CSRやサステナブル経営に長く関わらせていただく中で、企業規模にかかわらず苦戦してきたのが「社内浸透」です。中長期的なサステナビリティの推進は、日々の業務の中で、どうしても優先度が下がってしまいます。
これは仕方がないと考えています。「気持ちは分かるし、大切なのは分かるけど、今すぐにじゃない」このような言葉を返された経験が多々あります。
その進みにくさが、ここ最近のパーパスの策定の流れで、良い方向に変わりつつあると感じます。パーパスの策定により存在意義を考えたとき、どうしても社会やステークホルダーとのつながりや貢献できることを考えなくてはなりません。
短期ではなく中長期的、自社ではなく社会という視点でのキーワードが組み込まれるため、「未来」というゴールがサステナブル活動と一致します。そして、企業にとってパーパスを最も行動として示しやすいのがサステナブル活動です。
これまで苦戦した社内浸透が、パーパスという追い風を受け、いよいよSX(サステナブル・トランスフォーメーション)の実現がしやすくなっています。
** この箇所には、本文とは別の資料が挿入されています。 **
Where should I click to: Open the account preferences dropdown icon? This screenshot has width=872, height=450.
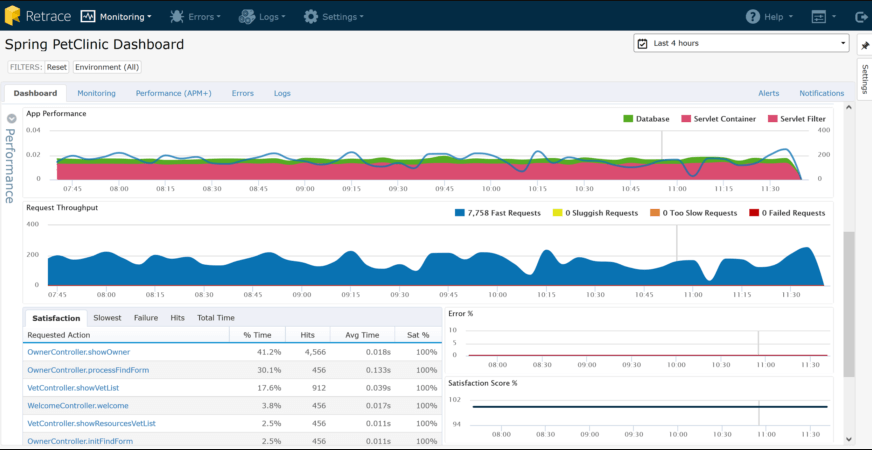[x=819, y=17]
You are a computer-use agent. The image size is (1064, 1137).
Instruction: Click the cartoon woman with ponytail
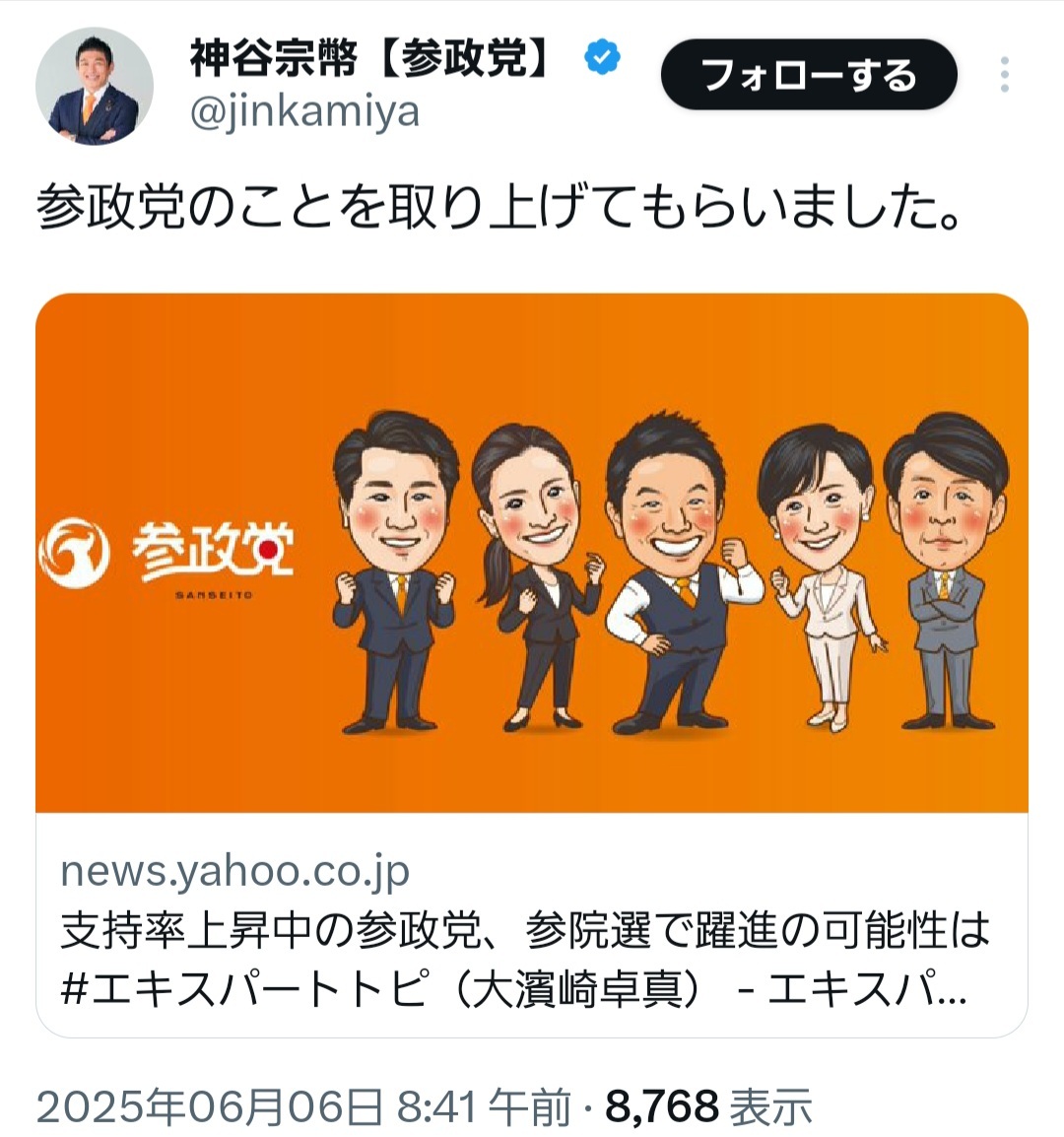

これまでは、本業とサステナブル別々に回していましたが、バランスよく両輪で回すために「パーパス」という車軸ができつつあると感じます。サステナブル推進に苦戦しているのであれば、まずは、パーパスの策定を社内で提案してみるのも一手だと思います。
高山功平(たかやま・こうへい)
株式会社ネオキャリア社長室サステナブル推進担当。1975年神奈川県生まれ。青山学院大学経営学部卒業。 企業のCSR、サステナブル担当としてのキャリア17年、子育て支援、障がい者雇用、障がい者スポーツ支援、ステークホルダーエンゲージメントなど中小企業のサステナブル推進を経験。